Please show each line of the material below that contains the word "coordinates".

***

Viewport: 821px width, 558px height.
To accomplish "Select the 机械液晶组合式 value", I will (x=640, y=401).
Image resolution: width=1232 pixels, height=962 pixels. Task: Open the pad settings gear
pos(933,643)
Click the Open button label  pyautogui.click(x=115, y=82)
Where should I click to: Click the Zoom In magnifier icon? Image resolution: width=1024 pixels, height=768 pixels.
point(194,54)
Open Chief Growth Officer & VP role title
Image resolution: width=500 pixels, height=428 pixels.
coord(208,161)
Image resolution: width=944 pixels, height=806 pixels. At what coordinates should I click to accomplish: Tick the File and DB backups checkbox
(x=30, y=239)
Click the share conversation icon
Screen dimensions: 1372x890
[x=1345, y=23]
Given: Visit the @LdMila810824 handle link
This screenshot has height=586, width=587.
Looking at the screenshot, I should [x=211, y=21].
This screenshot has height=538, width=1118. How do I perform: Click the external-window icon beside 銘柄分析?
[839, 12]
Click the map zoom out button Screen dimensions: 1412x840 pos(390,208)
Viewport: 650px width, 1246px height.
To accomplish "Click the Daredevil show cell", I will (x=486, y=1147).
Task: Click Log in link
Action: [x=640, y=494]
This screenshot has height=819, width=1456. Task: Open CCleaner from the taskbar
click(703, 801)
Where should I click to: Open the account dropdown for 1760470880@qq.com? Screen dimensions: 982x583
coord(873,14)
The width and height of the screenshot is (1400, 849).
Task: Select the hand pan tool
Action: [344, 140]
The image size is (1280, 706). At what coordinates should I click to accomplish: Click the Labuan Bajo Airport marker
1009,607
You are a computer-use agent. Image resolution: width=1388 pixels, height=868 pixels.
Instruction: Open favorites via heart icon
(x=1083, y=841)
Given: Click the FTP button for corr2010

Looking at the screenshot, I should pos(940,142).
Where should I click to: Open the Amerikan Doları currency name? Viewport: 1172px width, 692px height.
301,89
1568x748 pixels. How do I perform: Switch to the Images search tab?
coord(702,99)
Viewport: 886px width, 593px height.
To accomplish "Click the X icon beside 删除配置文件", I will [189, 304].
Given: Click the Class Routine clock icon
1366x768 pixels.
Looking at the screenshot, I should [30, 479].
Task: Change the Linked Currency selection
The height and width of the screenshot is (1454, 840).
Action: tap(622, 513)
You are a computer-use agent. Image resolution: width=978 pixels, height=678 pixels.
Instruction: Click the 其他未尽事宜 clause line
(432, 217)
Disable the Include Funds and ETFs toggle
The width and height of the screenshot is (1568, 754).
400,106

***

The completed task.
Image resolution: width=944 pixels, height=806 pixels. At what coordinates should I click to accomplish: Tick the File and DB backups checkbox
The image size is (1280, 706). At what coordinates should I click to accomplish: Click the Labuan Bajo Airport marker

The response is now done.